The Tama-Re compound in Putnam County, Georgia (a.k.a. "Kodesh", "Wahannee", "The Golden City", "Al Tamaha") was an Egyptian-themed set of buildings and monuments established in 1993 on 476 acres near Eatonton by the Nuwaubian Nation. This was a religious movement that had a variety of esoteric beliefs and was led by Dwight D. York. The organisation was started in 1967 in New York and went through many incarnations and name changes; in 1993, the group sold their property in Brooklyn, New York and moved to the site that would become Tama-Re.

York was prosecuted for child molestation, racketeering and financial charges; convicted in 2004, he was sentenced to 135 years in prison. As part of the verdict, the Tama-Re complex was sold under government forfeiture in 2005. The property was subsequently purchased by a real-estate developer, and the structures were demolished with the assistance of the local sheriffs department.

History
On 15 January 1993, Dwight York, longtime leader of a Muslim-related religious community in Brooklyn, New York, bought the property of 476 acres on 404 Shady Dale Road for $975,000. His followers began moving in from their former headquarters in Sullivan County, New York (some had moved there in the late 1980s) and Brooklyn.

After the move, York declared affiliation with the Yamasee indigenous people, as well as a variety of Egyptian and esoteric themes, claiming that the community was descended from ancient migrants to the Americas from Egypt. York said 
"We moved to Eatonton, Georgia because we are the Yamassee, a branch of the Washitaw Moors, The Mound Builders. Our Ancestors built the Rock Eagle Mound and many others in such states as Wisconsin, Ohio, South Carolina, Louisiana, and Tennessee. This is why we chose Eatonton to live. It is close to Rock Eagle Mound."

In 1997 and 1998, Victor Greig acted as York's representative in building and zoning matters as the community developed Tama-Re. He was cited by Putnam County Sheriff Howard Sills for building without a permit and for illegally operating a nightclub in a warehouse, which was not zoned for that use. Greig was fined $45,750 in April 1998 and appealed. His fine was reduced to $2,500, but the conviction was upheld.

The organization began to hold festivals on the property, with one netting about $500,000 in cash, according to an FBI agent's testimony.

In 1999, a lawsuit was filed attempting to enforce county zoning restrictions and prevent the Nuwaubians from using the property for anything other than residential and agricultural purposes. This led to a drawn-out, bitter tug of war between the Nuwaubians and the county authorities. At the annual week-long celebration "Savior's Day" (i.e. York's birthday) in June 1999, the county padlocked the nightclub warehouse.

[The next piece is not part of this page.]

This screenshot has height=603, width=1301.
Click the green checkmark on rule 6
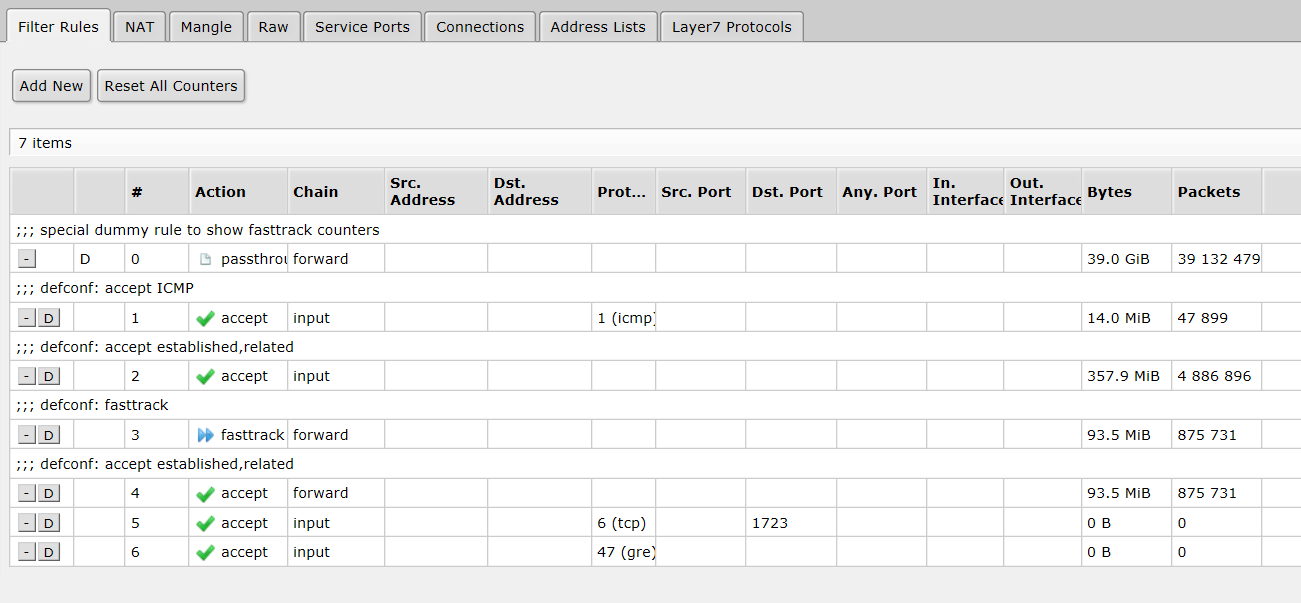205,552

In 2000, a security/paramilitary group called the Royal Guard of Amen-Ra, Inc., owned by actor Wesley Snipes's Amen Ra Films, filed BATF papers to set up a security training center next to the Tama-Re compound. The Nuwaubians claimed Snipes as one of their own, though a spokeswoman for Snipes denied any connection.

New York Press in November 2000 described the constructions completed in the compound:

Not long after you're pretty sure you've gone too far, roll up and over one last hill and the pyramids are right there. There's a black one and a gold one, and a brown-faced sphinx facing the road, and a tall obelisk, and an arch-shaped gate decorated with ankhs and other hieroglyphs, through which runs a road lined with statues of mostly animal-headed deities, all brightly painted in primary colors. Farther back, up on the rise, is a recognizable one, Isis, with ebony skin and her winged arms spread. No level of expectation can dilute the surprise–you can't believe what you're seeing. Tama-Re, Egypt of the West, has that Magic Kingdom quality.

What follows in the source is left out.